What the task asks:
Your task is to output the data exactly as it stands.

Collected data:
———

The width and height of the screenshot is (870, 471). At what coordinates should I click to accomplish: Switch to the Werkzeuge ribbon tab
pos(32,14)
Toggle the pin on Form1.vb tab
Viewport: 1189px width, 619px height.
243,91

———

Task answer:
The width and height of the screenshot is (870, 471). At what coordinates should I click to accomplish: Switch to the Werkzeuge ribbon tab
pos(32,14)
Toggle the pin on Form1.vb tab
Viewport: 1189px width, 619px height.
243,91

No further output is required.